▶ _Task_
When you reach the entries below, transcribe each one exactly as it stands.

(Collected data entries)
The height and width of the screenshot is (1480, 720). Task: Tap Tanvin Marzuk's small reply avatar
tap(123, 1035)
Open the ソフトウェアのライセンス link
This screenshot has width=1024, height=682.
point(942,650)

▶ _Task answer_
The height and width of the screenshot is (1480, 720). Task: Tap Tanvin Marzuk's small reply avatar
tap(123, 1035)
Open the ソフトウェアのライセンス link
This screenshot has width=1024, height=682.
point(942,650)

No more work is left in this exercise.